» Extract to read:
——————————
Austin Group Defect Tracker

Aardvark Mark III


Viewing Issue Simple Details Jump to Notes ] Issue History ] Print ]
ID Category Severity Type Date Submitted Last Update
0001228 [1003.1(2016)/Issue7+TC2] Shell and Utilities Editorial Enhancement Request 2019-02-08 22:38 2019-06-08 14:07
Reporter stephane View Status public  
Assigned To
Priority normal Resolution Open  
Status New  
Name Stephane Chazelas
Organization
User Reference www.mail-archive.com/austin-group-l@opengroup.org/msg01176.html">https://www.mail-archive.com/austin-group-l@opengroup.org/msg01176.html [www.mail-archive.com/austin-group-l@opengroup.org/msg01176.html" target="_blank">^]
Section Pathname Expansion
Page Number 2384
Line Number 76271
Interp Status ---
Final Accepted Text
Summary 0001228: allow shells to exclude "." and ".." from pathname expansions
Description That's a follow up on for instance:
www.mail-archive.com/austin-group-l@opengroup.org/msg01176.html">https://www.mail-archive.com/austin-group-l@opengroup.org/msg01176.html [www.mail-archive.com/austin-group-l@opengroup.org/msg01176.html" target="_blank">^]
www.mail-archive.com/austin-group-l@opengroup.org/msg02319.html">https://www.mail-archive.com/austin-group-l@opengroup.org/msg02319.html [www.mail-archive.com/austin-group-l@opengroup.org/msg02319.html" target="_blank">^]

"." and ".." are tools used in relative paths to navigate the
file system, every system call that takes a file path as
argument understands them to mean the current and parent
directory respectively.

While initially, they were implemented as directory entries
created upon mkdir (first the utility, then the system call),
many modern (and ancient) file systems store the child to parent
directory relationship in a different way.
——————————
Item-finding records:
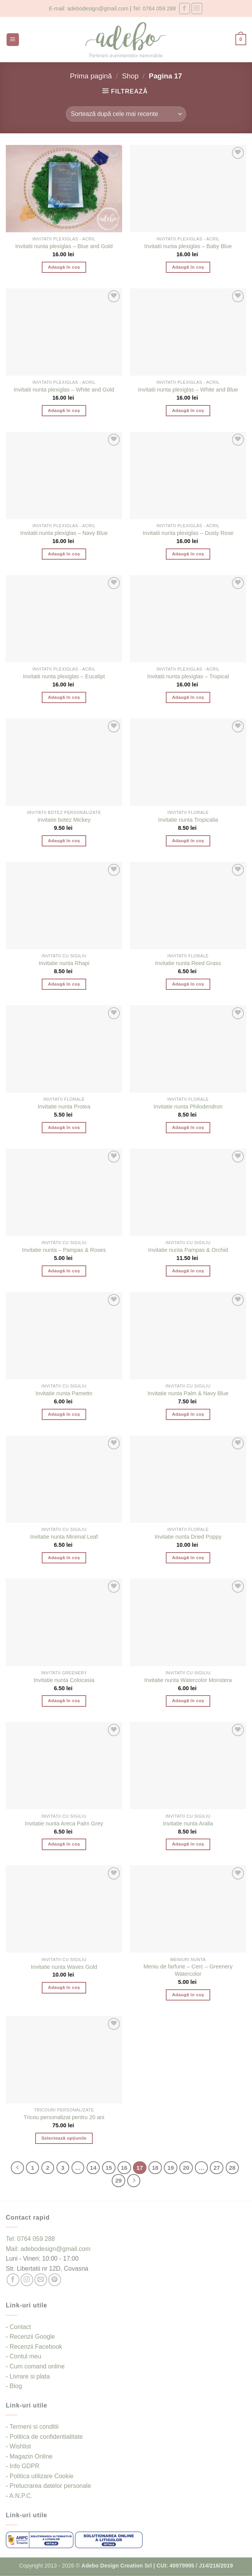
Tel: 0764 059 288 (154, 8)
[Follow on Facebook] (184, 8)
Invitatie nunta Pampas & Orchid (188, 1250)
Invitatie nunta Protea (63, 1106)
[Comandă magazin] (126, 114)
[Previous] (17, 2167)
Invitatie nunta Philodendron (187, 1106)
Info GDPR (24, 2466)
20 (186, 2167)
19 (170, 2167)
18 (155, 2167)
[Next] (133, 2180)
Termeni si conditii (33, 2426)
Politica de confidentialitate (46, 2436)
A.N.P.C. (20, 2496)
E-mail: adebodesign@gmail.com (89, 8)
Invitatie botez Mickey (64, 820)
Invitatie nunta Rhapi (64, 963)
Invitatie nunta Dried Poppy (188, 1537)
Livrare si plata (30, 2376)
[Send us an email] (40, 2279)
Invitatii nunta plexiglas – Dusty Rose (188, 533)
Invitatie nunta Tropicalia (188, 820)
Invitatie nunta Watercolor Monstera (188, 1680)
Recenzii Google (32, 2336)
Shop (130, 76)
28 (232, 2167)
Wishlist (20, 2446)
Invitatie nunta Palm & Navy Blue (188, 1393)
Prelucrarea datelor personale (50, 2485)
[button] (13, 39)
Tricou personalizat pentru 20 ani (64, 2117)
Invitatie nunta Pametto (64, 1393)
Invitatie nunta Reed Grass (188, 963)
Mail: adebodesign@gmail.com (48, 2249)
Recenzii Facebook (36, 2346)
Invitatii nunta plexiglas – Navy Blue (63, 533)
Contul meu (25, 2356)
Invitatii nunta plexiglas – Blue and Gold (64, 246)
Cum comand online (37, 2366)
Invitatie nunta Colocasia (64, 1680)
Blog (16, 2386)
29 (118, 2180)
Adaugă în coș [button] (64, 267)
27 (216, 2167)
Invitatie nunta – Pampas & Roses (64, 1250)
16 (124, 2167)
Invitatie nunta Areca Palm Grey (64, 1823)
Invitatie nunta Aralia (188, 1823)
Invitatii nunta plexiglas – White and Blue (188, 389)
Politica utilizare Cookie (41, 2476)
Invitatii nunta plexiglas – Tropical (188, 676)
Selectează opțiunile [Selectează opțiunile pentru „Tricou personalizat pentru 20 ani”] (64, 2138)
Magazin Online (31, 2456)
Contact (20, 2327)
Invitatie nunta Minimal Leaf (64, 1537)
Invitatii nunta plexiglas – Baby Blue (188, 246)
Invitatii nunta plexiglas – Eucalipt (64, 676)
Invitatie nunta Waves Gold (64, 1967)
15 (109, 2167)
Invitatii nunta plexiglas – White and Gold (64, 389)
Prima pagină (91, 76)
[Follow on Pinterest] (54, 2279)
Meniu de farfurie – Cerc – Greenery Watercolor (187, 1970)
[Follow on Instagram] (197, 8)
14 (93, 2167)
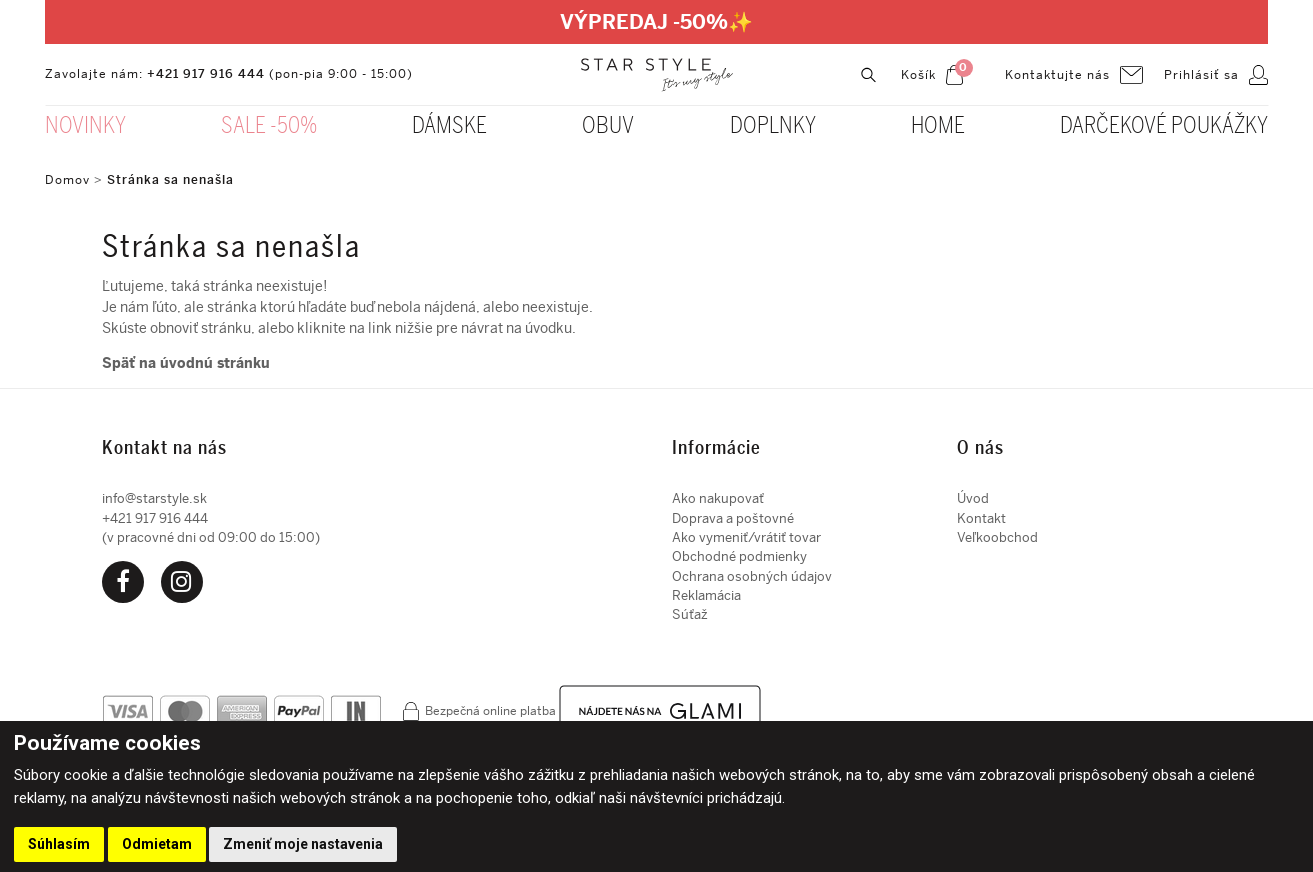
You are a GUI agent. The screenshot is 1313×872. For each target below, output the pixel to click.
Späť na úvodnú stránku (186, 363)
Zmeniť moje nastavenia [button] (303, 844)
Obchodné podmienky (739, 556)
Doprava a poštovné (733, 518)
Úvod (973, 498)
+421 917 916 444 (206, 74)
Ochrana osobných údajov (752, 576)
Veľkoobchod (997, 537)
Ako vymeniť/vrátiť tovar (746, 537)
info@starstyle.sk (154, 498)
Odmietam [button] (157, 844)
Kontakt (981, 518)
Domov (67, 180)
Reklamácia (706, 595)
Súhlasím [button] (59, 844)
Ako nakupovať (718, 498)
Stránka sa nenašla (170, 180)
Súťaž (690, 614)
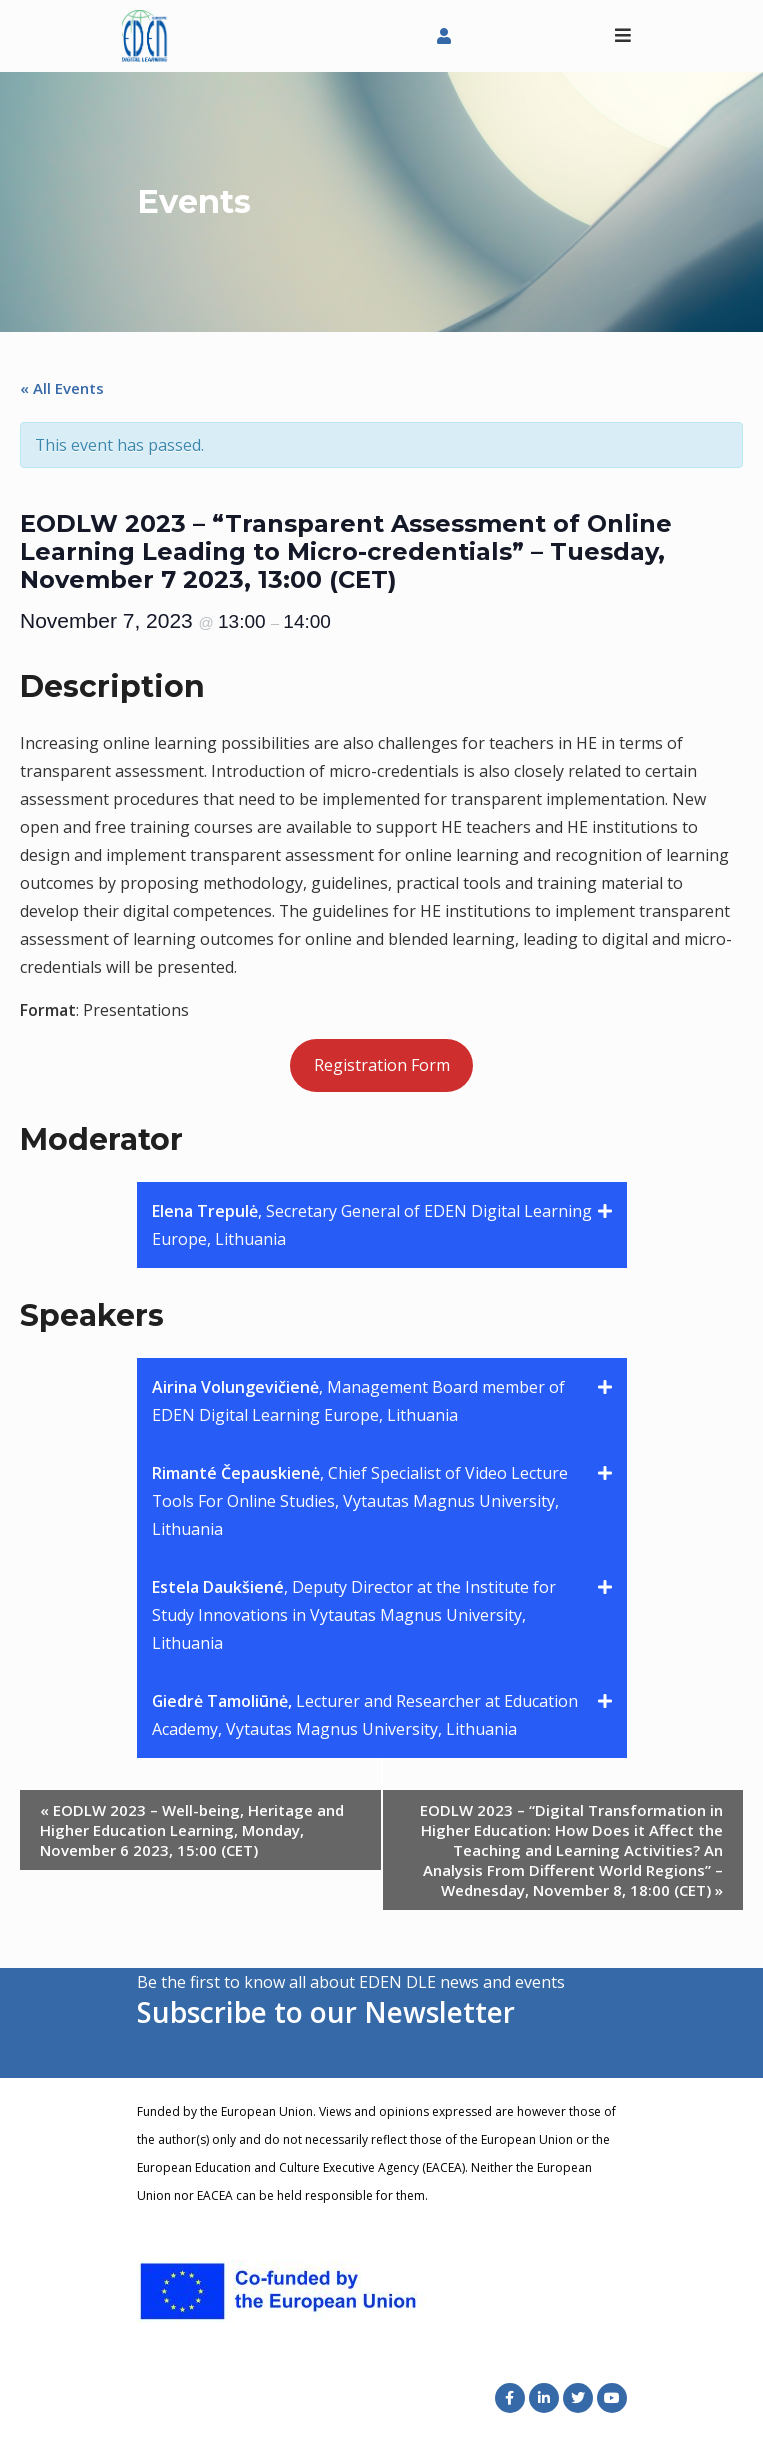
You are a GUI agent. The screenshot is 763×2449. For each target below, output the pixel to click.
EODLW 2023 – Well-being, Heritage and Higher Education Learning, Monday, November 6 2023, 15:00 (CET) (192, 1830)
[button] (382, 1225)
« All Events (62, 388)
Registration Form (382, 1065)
——————————
» Objective A:
In the defect report, what do "." and ".." mean to every system call that takes a file path as argument?
» Objective B:
Please quote the stretch of the defect report from "While initially, they" through "a different way.".

» Worked answer A:
The current and parent directory, respectively.

» Worked answer B:
While initially, they were implemented as directory entries
created upon mkdir (first the utility, then the system call),
many modern (and ancient) file systems store the child to parent
directory relationship in a different way.